Tuesday, May 26, 2009

Paz e Amor (Peace and Love)

Today there was a break through in my class at school.
I arrived late because I had gone to a Rotary meeting at 6:30 am in the morning (my Rotary club is full of early-riser people....me not quite being a morning person but I don't mind :)) and had also said Happy Birthday to my Second Host Mom Helena. This put me at school at around 8:30 am.

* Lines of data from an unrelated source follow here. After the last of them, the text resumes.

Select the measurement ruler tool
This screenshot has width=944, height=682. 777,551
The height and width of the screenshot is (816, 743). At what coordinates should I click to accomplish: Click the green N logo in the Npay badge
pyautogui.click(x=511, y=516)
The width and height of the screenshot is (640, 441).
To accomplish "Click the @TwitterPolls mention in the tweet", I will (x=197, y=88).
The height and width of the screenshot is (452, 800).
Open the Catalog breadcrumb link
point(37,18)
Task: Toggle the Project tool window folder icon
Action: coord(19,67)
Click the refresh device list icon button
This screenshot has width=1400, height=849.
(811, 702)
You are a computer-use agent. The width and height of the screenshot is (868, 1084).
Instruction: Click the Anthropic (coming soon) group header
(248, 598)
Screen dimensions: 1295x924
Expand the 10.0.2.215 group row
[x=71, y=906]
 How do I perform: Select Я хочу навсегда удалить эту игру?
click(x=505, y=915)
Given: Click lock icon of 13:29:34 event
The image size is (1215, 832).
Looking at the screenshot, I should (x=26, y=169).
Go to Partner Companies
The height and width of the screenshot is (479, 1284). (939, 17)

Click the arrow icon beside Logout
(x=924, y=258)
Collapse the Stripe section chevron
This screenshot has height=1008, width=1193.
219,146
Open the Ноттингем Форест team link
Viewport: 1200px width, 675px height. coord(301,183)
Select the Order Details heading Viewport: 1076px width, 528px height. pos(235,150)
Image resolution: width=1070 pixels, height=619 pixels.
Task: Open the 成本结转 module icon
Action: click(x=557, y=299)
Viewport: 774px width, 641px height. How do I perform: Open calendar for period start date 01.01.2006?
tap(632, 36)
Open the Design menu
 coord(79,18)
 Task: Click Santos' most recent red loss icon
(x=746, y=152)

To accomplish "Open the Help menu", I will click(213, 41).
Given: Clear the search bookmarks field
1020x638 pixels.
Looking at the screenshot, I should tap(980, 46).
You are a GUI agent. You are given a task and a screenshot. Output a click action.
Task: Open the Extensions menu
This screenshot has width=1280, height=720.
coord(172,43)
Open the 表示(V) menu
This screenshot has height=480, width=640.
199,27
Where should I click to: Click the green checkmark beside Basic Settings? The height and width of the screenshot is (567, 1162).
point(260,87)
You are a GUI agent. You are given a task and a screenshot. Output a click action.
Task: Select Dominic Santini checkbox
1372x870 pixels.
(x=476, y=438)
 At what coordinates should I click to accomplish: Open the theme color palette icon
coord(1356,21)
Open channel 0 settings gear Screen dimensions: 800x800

Class was going well, except the part where I layed my head on my desk and had a boy named Bernardo come and put many tiny pieces of paper all over my head, mainly in my ears. The other day he was throwing paper balls at my hood-covered head as I shivered away in my seat. Everyone refusing to close the outside door no matter how many times I persisted. I even came to school in four layers of clothing! They do think I am pathetic though, it was no less than +15 degrees. They don't understand how I can be cold and yet have been born in the land of ice and snow. I want to tell them that at least in Canada when it is winter people act like squirrels; collect nuts, keep the doors CLOSED, use inside heating, wear lots of proper warm clothing, drink lots of hot chocolate, and take hot baths. Or at least that is what this Canadian does. I was the kid whose mother bundled up so tightly in a snowsuit that when I fell over I couldn't get back up again. I even peed my pants once when I didn't manage to undo my gear fast enough. My point being that yes I am Canadian, but no, in Canada you will not survive wearing flipflops in the snow.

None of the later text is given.